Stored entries
──────────

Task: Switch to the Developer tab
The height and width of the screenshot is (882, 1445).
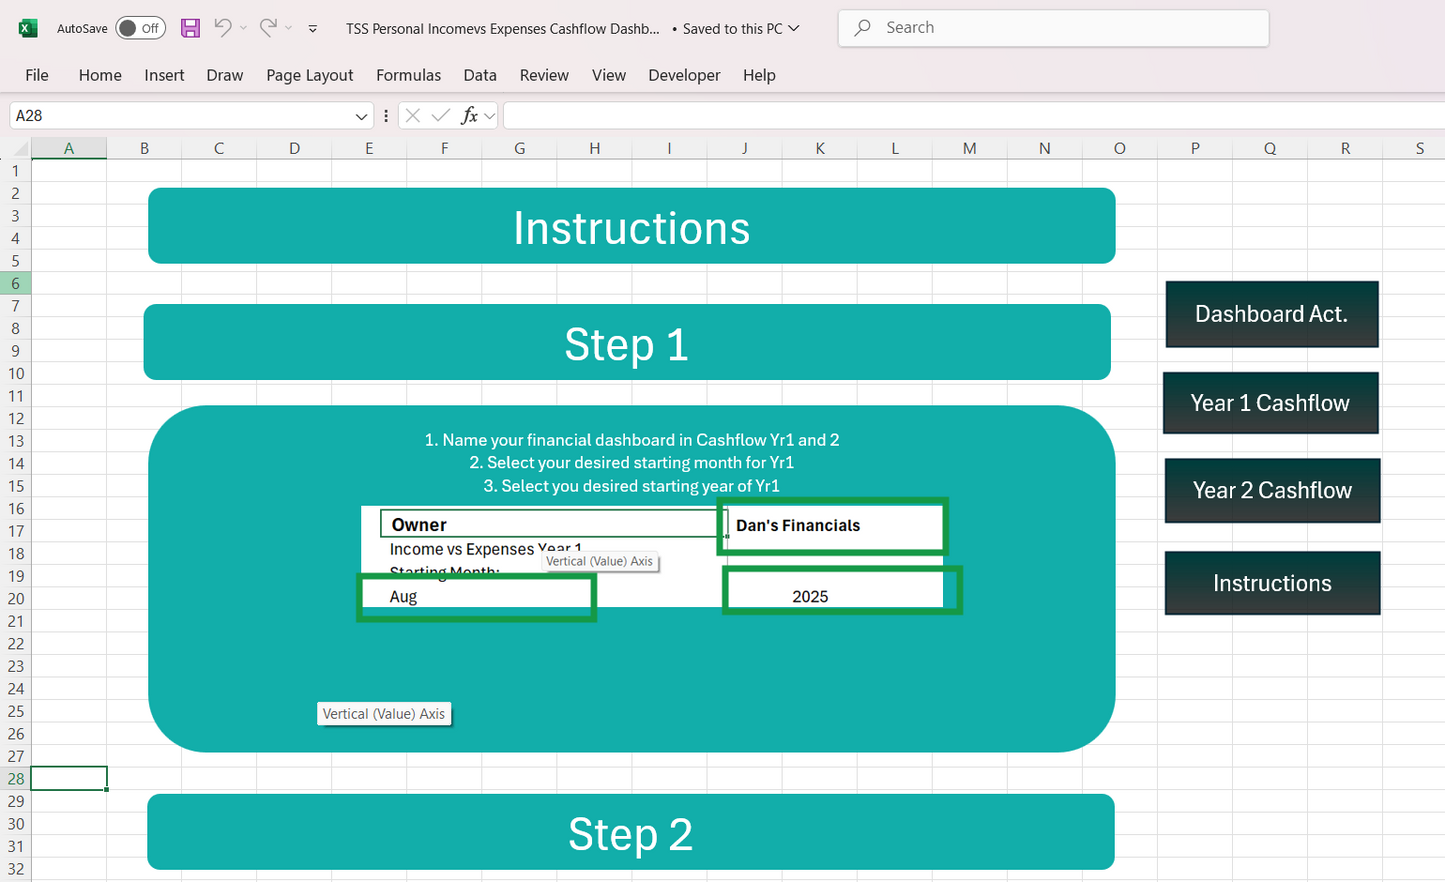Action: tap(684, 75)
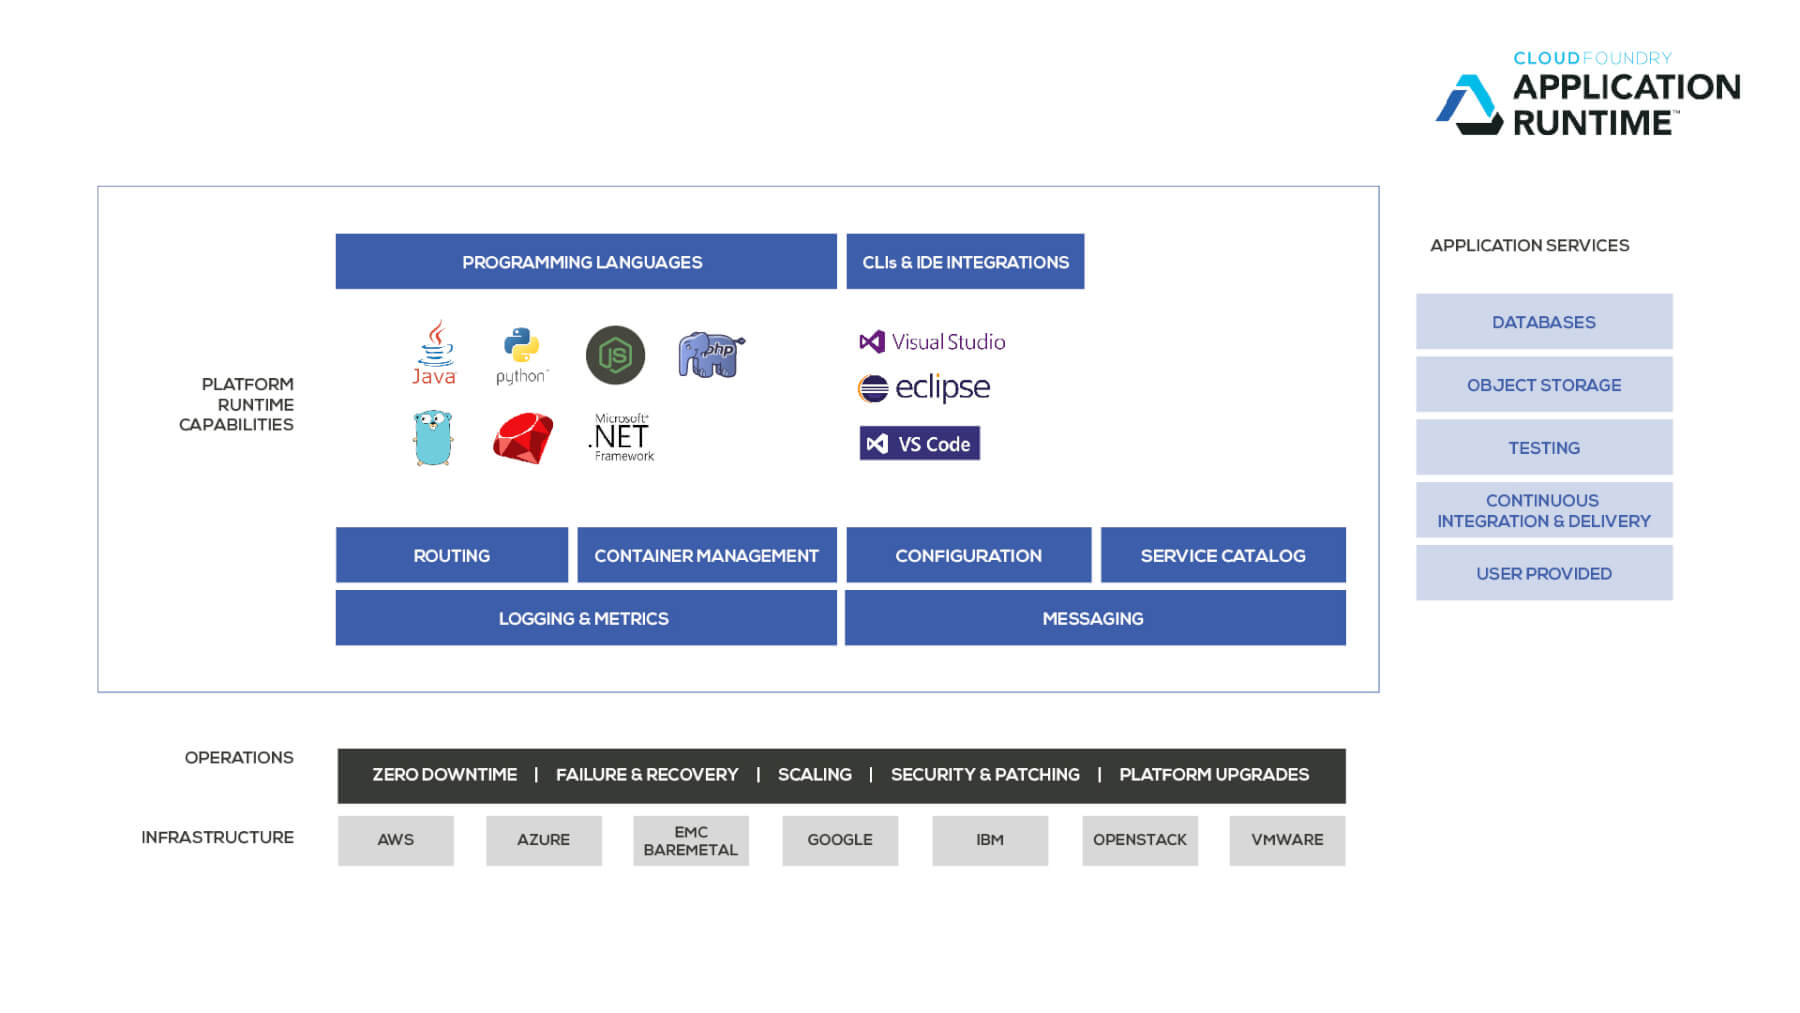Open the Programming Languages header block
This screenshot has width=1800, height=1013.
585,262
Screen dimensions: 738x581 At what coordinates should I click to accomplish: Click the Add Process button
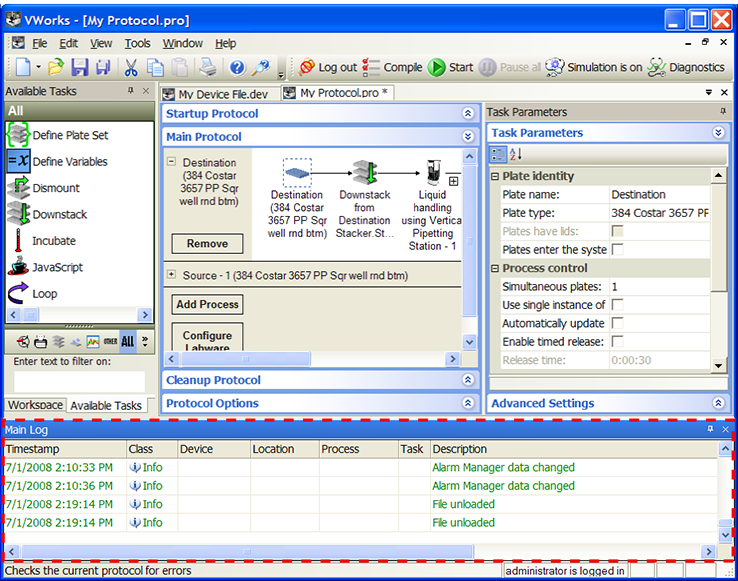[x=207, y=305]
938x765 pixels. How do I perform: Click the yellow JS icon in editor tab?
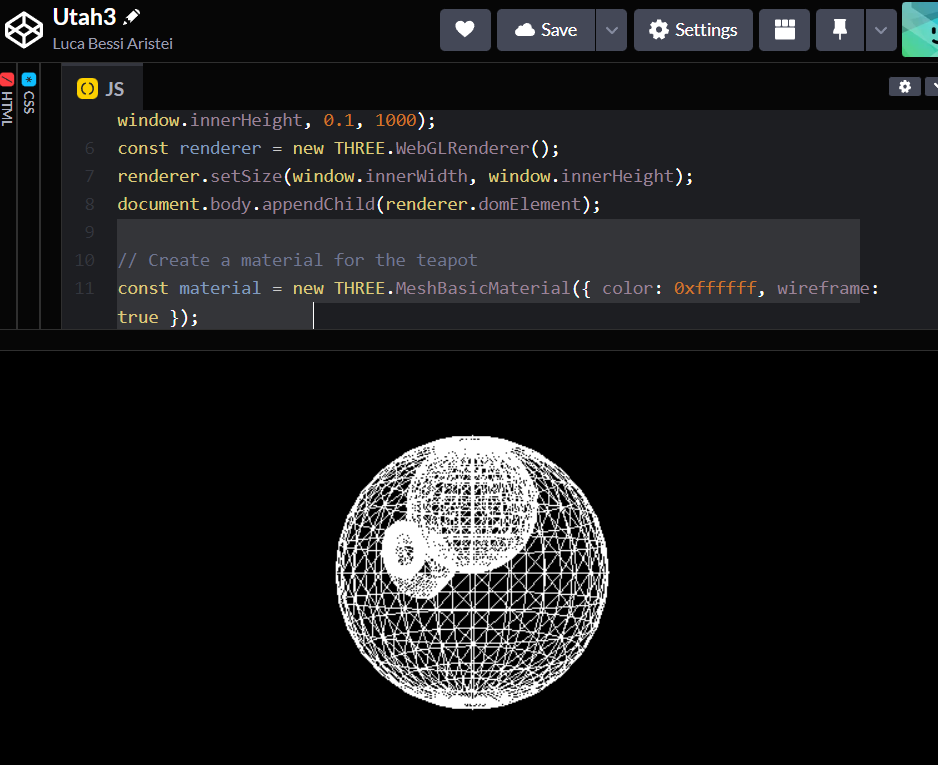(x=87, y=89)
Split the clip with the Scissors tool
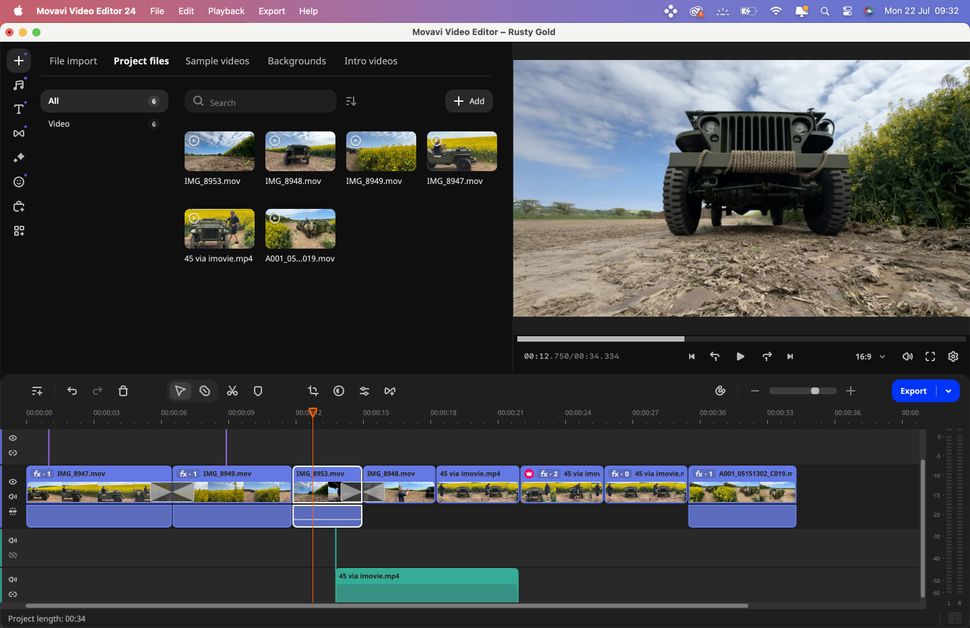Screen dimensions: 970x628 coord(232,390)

──────────

> Task statement
Write every line above again exactly, but leave the pictures out.

> Response area
Task: Switch to the Developer tab
The height and width of the screenshot is (882, 1445).
Action: tap(684, 75)
Open the Programming Languages header block
This screenshot has width=1800, height=1013.
585,262
Screen dimensions: 738x581 At what coordinates should I click to accomplish: Click the Add Process button
[x=207, y=305]
938x765 pixels. How do I perform: Click the yellow JS icon in editor tab?
(x=87, y=89)
Split the clip with the Scissors tool
Screen dimensions: 970x628 coord(232,390)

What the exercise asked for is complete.